Monday, May 29, 2006

A something or other post

Three high school boys in a small park fixed themselves statue-like along the edge of a decaying old fountain. Panting after I finished my jog, I watched them from the edges wondering what they were doing. At first thought they were posing as pop stars for an invisible camera. Owing to the likelihood of my footsteps on the crumbling dirt waking the boys from their meditation, it took me a while to make out what they were fixed upon. I turned off my headphones and was surprised that I could hear nothing except the tired feet of a few late commuters stumbling home from the station. I chanced the situation and walked a bit closer still covered stretching occasionally and surveying the still hidden object of their attention. There were no sounds, not even whispers or the scrape of their shoes on the concrete ledge making an noise.

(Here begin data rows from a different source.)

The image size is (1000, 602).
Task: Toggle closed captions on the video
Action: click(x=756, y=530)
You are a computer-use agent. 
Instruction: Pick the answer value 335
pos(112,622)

I often come to this tiny neighborhood park that by daylight hosts the screams and energy of the local kids finding creative ways to unleash themselves in such a small place. The dirt park offers no swings, slides or toys of any kind less the old-fountain, a couple of immovable benches and surprisingly an ungrafittied public toilet. I've watched hide and seek games begin with all the contestants visible from the count of zero; adventurous elementary school kids shooting homemade arrows and climbing the lone, surprisingly rugged tree to get to the roof of the public toilet fort. By night the park quiets and acts as a reprieve to single locals, small groups of high school kids, returning husbands and occasionally myself, the reluctant jogger. The exclamations and flying children of the day contrast with the somber and hushed mood of the nights. It seems that everyone, the occasional couples, groups of friends and likely even myself, are avoiding going home. In this small park people can anonymously sit and briefly find a quiet open space to escape the confined lives of work and home that in this city more than all others, seldom allow for privacy. Even if we all spoke the same language, even if we were all bleeding extroverts, we would not talk to other solitary strangers. It is not the place for that.

I remember many faces glowing by the light of their phones as they frantically text.

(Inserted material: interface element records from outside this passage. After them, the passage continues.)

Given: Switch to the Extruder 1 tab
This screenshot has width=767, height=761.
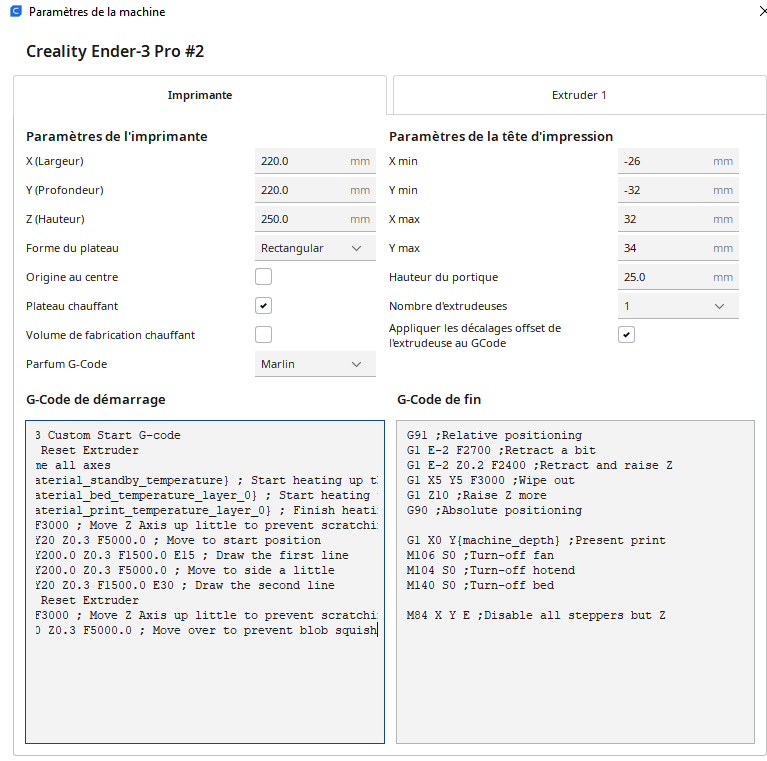Looking at the screenshot, I should click(x=579, y=95).
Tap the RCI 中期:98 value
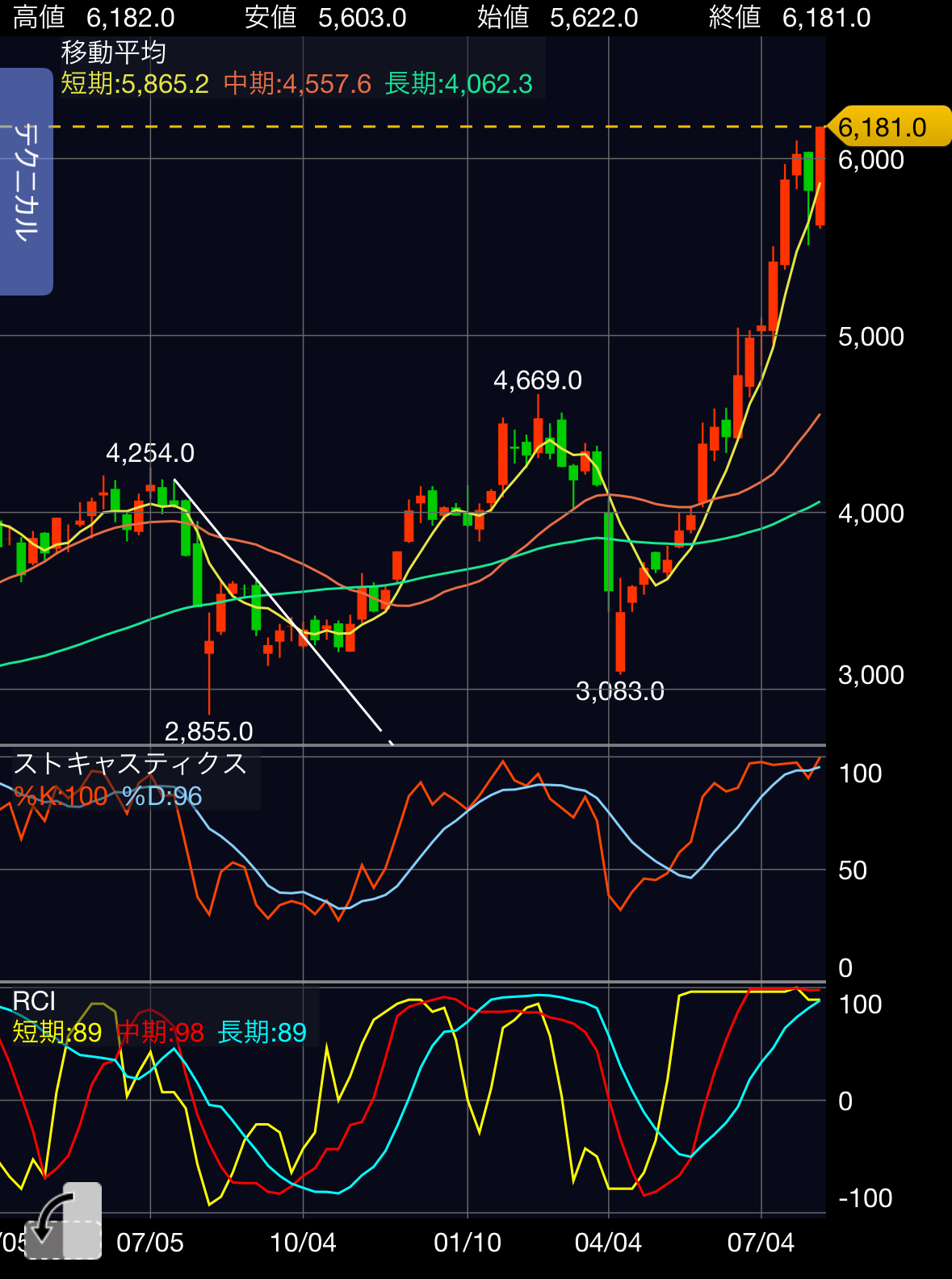 [161, 1032]
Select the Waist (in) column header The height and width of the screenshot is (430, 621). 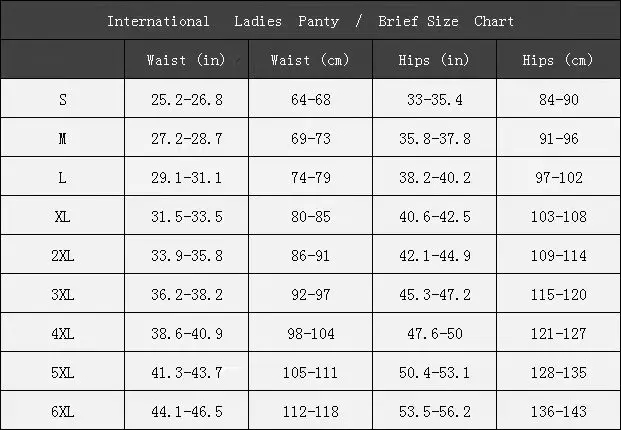[185, 60]
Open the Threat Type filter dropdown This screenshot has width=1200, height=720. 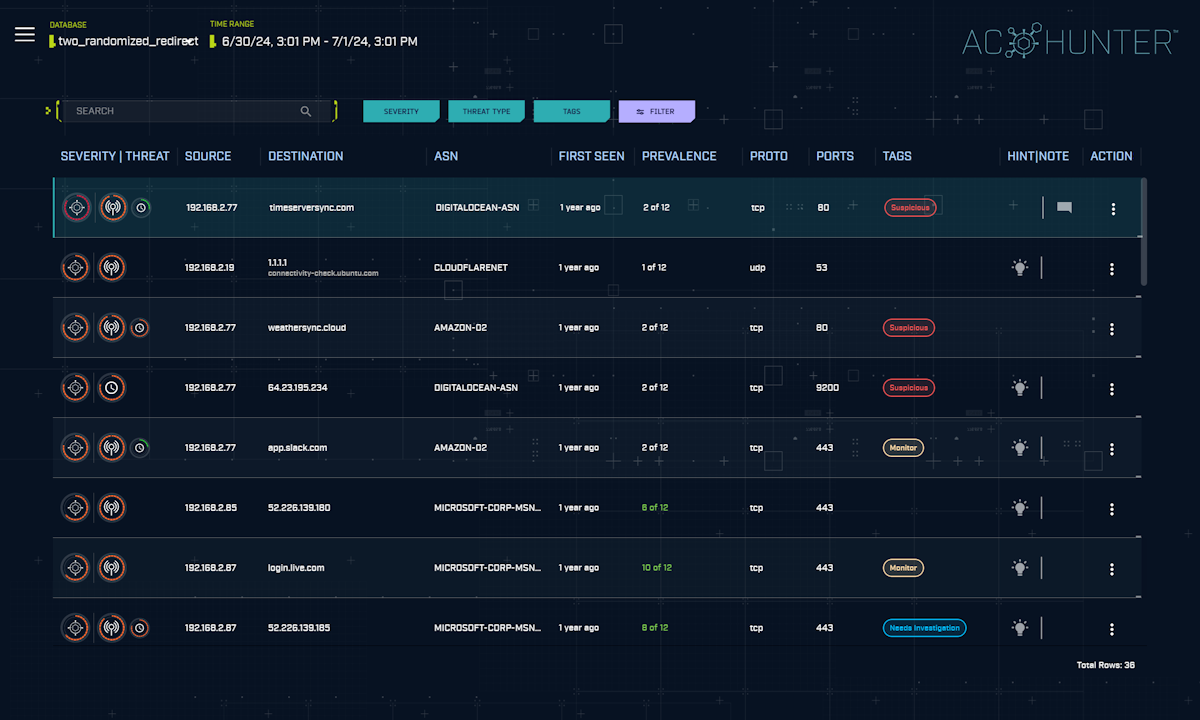pos(486,111)
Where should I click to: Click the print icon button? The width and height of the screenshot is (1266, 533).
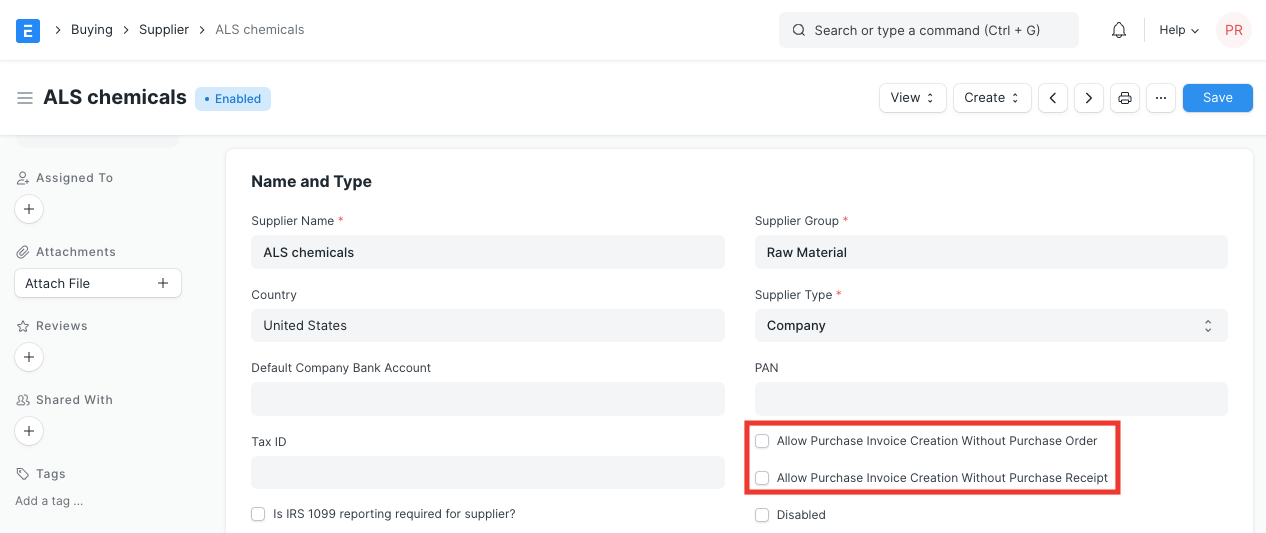[x=1125, y=98]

I finally noticed a pair of deeper shadows along the concrete barrier holding back the soil and bushes. My first thought was perhaps is was a friend of the boys squatting in the ground, looking down in to an old style camera. But, then I remembered the year and thought if it were a camera it would have the tell-tale glow of all modern day digital cameras which have come to mean for all intensive purposes now simply mean, camera. No, instead it moved slightly and the two shadows crossed each other thinly. It seemed to be a cat, possibly calico but I could not tell without risking disturbing the boys who still were squatting around the fountain and its iron statue of the girl. They had changed their pose only twice for the few minutes I was observing. At first squatting and later standing but both times very still. I waited for the flash of a self-timed camera but it never came. It is possible they were in fact taking pictures without a flash and this necessitated their frozen posturing but I like to think they were instead in communion with the cat.

I look around here and after a year I am still in fact very much an outsider. I think I have very little figured out in general and with many of the young high-school boys who artlessly un-tuck their shirts and pull up the collars of their uniforms, who sit with their short socks, penny loafers legs crossed exposing the occasionally haired leg... they all look slightly rebellious, a bit stylish, a tad 70s glam prep school Bowie and almost all of the ones who carry themselves with any physical confidence, a speck gay. It's doubtful their fashion or actions have any effect on my situation, but, all that aside I still like to think that those few moments I stumble onto in this crazy city are precisely the things that inspire the modern myths about this city. I for one prefer the imaginary possibilities of the evening to the realities of the Tokyo daylight.